To do :: When the string "thumbnail" is part of a line in the data below, report the whole line.

-*-*-

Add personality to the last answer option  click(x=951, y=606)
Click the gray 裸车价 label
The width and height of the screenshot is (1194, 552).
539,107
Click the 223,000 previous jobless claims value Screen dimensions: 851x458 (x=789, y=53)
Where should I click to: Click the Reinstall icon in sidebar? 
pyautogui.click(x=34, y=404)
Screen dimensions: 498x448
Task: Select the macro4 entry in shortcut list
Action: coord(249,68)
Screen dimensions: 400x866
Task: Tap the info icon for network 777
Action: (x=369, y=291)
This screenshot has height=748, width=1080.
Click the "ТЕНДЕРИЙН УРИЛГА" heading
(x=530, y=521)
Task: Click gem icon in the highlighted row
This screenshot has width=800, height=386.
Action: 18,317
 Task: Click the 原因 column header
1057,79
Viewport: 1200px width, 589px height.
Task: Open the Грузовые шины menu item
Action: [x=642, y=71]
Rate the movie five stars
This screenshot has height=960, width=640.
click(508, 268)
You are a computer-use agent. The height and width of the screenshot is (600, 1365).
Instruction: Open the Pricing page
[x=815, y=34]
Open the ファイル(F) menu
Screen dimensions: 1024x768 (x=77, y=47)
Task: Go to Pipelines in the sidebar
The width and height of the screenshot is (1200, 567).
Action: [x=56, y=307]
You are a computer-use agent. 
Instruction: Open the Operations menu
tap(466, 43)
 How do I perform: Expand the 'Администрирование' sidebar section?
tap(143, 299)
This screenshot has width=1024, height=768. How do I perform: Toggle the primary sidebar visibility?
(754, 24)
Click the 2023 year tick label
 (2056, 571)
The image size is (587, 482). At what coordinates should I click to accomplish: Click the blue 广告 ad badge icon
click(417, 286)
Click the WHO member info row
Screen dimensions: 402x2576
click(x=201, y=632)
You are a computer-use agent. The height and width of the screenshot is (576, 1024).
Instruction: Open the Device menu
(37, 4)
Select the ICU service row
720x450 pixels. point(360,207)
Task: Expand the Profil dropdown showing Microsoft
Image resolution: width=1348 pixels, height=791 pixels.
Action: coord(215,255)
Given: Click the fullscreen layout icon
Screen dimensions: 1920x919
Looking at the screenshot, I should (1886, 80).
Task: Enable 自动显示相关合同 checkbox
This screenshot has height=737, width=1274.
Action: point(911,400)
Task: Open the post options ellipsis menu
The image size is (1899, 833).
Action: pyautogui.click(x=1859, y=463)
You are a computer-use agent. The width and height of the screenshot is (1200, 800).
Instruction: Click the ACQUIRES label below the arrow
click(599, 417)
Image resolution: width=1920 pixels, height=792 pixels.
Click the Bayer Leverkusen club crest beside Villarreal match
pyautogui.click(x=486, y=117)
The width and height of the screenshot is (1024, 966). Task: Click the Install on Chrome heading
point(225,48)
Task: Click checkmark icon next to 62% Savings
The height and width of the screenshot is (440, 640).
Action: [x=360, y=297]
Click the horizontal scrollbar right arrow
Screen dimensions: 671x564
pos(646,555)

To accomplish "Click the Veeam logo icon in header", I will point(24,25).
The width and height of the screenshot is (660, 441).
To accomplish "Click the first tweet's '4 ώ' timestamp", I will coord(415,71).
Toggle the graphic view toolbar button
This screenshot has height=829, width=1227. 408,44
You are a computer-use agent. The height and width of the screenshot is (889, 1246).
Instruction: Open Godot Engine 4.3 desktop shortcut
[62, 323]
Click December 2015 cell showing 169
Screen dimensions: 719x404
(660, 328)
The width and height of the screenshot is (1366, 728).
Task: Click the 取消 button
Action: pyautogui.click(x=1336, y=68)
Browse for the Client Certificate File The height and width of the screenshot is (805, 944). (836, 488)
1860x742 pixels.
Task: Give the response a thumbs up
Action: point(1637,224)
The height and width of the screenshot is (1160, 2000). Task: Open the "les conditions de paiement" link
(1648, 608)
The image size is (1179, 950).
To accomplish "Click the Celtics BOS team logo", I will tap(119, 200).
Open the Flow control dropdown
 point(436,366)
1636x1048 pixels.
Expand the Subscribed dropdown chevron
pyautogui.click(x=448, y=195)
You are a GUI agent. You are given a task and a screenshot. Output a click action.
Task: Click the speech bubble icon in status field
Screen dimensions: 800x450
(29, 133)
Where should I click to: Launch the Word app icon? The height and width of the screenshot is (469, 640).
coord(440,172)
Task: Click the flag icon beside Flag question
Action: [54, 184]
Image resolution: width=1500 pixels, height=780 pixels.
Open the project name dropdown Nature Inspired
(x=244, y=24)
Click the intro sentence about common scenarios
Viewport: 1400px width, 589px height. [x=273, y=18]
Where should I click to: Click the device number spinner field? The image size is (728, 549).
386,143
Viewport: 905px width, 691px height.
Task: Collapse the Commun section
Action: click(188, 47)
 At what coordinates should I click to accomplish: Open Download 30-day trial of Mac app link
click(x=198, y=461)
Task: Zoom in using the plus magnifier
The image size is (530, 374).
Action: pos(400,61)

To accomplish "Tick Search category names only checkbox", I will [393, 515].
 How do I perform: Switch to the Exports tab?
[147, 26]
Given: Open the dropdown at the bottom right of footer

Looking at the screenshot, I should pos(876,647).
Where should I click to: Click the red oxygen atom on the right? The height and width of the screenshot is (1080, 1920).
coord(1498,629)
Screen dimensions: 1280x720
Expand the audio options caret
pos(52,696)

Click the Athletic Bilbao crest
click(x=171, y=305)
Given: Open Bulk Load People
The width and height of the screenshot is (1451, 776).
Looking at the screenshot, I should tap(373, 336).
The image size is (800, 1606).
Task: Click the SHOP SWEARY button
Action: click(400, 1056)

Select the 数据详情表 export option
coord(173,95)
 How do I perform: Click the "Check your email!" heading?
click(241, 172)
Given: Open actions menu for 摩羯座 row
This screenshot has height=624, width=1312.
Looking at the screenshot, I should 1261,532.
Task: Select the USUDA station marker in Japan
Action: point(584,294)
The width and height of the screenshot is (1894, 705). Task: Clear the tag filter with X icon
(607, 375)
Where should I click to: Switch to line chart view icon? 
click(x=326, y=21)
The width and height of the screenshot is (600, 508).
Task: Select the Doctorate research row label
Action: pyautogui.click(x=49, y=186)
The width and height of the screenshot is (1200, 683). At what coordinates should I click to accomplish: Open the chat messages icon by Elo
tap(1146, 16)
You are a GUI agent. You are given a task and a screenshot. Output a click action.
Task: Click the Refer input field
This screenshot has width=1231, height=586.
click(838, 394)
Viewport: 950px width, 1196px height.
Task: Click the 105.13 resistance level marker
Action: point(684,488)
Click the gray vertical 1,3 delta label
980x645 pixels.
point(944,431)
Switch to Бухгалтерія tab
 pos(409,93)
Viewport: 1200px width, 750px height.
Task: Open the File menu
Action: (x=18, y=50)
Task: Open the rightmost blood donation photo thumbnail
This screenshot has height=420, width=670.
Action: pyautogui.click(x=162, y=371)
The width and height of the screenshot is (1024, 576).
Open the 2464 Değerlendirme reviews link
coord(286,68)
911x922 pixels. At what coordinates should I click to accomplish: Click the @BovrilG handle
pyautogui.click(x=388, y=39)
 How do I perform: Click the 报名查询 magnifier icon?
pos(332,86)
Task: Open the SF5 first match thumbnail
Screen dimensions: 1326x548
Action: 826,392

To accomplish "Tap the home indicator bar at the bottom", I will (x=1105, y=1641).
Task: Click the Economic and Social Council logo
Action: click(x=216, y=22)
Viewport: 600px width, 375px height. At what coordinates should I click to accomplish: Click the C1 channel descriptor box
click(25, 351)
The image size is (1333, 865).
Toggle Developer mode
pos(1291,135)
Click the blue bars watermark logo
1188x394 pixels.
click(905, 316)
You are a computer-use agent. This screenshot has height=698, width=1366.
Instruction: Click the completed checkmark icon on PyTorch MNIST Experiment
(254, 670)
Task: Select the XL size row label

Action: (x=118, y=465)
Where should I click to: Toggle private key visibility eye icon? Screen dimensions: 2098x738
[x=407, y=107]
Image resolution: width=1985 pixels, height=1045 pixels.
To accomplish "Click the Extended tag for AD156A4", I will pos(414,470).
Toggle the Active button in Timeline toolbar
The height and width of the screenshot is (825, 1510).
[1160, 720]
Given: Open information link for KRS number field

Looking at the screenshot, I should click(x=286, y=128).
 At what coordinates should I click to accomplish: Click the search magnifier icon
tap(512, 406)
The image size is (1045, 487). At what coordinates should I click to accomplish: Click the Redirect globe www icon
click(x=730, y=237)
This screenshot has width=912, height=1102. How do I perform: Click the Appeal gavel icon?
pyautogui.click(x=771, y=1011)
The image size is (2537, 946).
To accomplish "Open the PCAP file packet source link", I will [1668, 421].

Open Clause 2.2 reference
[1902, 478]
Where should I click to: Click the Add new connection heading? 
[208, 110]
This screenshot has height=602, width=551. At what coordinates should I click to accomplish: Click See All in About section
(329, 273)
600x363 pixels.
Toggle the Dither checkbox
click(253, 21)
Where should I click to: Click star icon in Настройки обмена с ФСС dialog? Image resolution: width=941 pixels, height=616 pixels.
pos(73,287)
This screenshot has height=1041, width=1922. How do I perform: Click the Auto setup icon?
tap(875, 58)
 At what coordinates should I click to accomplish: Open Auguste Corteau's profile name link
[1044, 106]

-*-*-

The answer ::
Task: Open the rightmost blood donation photo thumbnail
Task: Open the SF5 first match thumbnail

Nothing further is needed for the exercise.